> TASK DESCRIPTION
Return every line from the one with "About (1071, 1149)" through the one with "Israel is fighting Hamas to survive, not to conquer (528, 204)", inclusive, exactly as it appears below.

> EXERCISE INPUT
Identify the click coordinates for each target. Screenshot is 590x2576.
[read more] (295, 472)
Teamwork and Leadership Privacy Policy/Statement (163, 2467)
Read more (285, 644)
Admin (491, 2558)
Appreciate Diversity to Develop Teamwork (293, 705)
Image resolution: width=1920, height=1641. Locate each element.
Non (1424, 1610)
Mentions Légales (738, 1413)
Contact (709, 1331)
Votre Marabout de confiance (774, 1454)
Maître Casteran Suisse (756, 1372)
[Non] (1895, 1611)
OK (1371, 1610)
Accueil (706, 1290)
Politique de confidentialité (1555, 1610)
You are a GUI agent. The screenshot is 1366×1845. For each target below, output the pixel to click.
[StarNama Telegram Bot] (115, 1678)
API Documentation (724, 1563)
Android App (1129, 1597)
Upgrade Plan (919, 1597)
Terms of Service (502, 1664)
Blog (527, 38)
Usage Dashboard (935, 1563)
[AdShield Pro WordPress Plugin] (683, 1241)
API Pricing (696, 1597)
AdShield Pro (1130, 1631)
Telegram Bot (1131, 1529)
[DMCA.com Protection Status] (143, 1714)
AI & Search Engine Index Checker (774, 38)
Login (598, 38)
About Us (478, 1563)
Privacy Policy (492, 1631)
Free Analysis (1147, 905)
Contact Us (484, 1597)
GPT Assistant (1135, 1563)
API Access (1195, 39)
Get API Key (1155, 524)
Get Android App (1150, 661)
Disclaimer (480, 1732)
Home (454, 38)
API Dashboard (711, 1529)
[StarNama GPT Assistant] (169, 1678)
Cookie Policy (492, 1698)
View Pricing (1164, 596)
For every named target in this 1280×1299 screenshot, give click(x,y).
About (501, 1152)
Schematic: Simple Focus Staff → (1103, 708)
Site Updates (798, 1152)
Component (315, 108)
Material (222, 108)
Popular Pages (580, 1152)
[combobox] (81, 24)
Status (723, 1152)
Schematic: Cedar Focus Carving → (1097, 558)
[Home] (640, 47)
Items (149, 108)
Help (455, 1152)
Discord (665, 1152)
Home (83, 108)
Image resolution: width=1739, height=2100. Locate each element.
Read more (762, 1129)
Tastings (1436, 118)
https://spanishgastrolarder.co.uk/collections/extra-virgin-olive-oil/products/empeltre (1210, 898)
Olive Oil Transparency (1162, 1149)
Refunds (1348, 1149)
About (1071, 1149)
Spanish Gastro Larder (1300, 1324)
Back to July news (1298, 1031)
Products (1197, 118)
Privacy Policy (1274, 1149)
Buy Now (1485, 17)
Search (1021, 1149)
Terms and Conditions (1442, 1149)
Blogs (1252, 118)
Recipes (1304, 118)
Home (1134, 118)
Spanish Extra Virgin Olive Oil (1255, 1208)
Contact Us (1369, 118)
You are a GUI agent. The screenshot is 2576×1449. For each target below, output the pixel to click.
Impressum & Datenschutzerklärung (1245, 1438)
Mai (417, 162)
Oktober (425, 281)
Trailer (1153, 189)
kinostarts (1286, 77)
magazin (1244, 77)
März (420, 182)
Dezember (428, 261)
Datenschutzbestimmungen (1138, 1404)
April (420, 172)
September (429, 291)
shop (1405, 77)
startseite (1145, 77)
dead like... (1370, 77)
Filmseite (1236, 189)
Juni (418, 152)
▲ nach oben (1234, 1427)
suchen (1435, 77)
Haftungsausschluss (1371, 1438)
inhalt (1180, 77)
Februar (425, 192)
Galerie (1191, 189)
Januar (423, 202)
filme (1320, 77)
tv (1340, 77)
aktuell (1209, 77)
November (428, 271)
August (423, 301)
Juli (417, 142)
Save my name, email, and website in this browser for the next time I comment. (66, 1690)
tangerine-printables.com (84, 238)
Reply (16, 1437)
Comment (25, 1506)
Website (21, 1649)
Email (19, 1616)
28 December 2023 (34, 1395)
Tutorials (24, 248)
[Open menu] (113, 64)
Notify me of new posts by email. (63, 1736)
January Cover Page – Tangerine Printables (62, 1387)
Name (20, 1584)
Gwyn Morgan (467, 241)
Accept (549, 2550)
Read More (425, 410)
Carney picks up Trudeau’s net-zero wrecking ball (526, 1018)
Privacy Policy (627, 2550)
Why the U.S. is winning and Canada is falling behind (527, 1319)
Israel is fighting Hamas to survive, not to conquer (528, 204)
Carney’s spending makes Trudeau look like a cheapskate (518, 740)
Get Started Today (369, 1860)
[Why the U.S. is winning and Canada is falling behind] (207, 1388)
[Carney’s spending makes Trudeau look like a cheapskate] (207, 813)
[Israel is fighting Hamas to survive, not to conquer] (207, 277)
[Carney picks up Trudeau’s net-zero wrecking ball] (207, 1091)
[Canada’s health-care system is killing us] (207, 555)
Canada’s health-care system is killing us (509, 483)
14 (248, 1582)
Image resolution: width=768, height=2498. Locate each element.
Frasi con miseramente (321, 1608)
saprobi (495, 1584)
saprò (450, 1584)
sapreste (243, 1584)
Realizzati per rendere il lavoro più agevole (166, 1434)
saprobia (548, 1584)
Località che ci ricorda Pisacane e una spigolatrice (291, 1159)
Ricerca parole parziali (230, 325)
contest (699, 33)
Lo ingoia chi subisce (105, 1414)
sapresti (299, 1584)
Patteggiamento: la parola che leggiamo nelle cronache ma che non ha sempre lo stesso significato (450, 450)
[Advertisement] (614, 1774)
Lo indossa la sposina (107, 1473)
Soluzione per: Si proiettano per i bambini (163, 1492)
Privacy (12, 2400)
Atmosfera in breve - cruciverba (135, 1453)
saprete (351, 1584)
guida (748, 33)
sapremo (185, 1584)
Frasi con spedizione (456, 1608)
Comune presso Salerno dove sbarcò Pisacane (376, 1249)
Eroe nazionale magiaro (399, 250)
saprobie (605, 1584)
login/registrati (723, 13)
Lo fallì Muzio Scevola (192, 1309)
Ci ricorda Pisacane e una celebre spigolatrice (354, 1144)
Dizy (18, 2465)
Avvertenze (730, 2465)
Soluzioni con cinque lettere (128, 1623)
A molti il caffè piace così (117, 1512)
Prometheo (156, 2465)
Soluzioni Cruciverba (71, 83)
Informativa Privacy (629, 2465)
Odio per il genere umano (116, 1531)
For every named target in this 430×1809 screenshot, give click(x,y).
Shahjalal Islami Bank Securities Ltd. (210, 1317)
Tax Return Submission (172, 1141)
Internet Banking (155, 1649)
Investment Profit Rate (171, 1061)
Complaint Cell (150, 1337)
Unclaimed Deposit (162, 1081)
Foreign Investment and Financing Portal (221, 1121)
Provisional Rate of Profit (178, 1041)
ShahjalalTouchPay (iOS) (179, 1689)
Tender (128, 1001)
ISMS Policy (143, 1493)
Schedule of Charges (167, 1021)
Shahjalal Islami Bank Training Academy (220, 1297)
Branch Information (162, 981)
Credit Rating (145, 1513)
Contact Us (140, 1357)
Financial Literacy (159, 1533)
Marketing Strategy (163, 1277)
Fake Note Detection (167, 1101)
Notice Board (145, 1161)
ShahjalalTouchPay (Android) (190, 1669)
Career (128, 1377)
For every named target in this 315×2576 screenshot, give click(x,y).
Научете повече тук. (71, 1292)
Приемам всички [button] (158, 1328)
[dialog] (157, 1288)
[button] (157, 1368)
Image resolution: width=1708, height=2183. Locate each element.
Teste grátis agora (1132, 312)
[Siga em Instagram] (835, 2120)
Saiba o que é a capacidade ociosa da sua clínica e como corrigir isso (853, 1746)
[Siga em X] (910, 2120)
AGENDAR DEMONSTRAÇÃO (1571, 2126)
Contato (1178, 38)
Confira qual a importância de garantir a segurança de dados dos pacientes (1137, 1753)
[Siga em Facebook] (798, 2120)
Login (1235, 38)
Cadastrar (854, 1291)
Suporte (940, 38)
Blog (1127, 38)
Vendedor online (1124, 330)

> TASK RESULT
About (1071, 1149)
Spanish Gastro Larder (1300, 1324)
Back to July news (1298, 1031)
Products (1197, 118)
Privacy Policy (1274, 1149)
Buy Now (1485, 17)
Search (1021, 1149)
Terms and Conditions (1442, 1149)
Blogs (1252, 118)
Recipes (1304, 118)
Home (1134, 118)
Spanish Extra Virgin Olive Oil (1255, 1208)
Contact Us (1369, 118)
You are a GUI agent. The screenshot is 2576×1449. For each target below, output the pixel to click.
Impressum & Datenschutzerklärung (1245, 1438)
Mai (417, 162)
Oktober (425, 281)
Trailer (1153, 189)
kinostarts (1286, 77)
magazin (1244, 77)
März (420, 182)
Dezember (428, 261)
Datenschutzbestimmungen (1138, 1404)
April (420, 172)
September (429, 291)
shop (1405, 77)
startseite (1145, 77)
dead like... (1370, 77)
Filmseite (1236, 189)
Juni (418, 152)
▲ nach oben (1234, 1427)
suchen (1435, 77)
Haftungsausschluss (1371, 1438)
inhalt (1180, 77)
Februar (425, 192)
Galerie (1191, 189)
Januar (423, 202)
filme (1320, 77)
tv (1340, 77)
aktuell (1209, 77)
November (428, 271)
August (423, 301)
Juli (417, 142)
Save my name, email, and website in this browser for the next time I comment. (66, 1690)
tangerine-printables.com (84, 238)
Reply (16, 1437)
Comment (25, 1506)
Website (21, 1649)
Email (19, 1616)
28 December 2023 (34, 1395)
Tutorials (24, 248)
[Open menu] (113, 64)
Notify me of new posts by email. (63, 1736)
January Cover Page – Tangerine Printables (62, 1387)
Name (20, 1584)
Gwyn Morgan (467, 241)
Accept (549, 2550)
Read More (425, 410)
Carney picks up Trudeau’s net-zero wrecking ball (526, 1018)
Privacy Policy (627, 2550)
Why the U.S. is winning and Canada is falling behind (527, 1319)
Israel is fighting Hamas to survive, not to conquer (528, 204)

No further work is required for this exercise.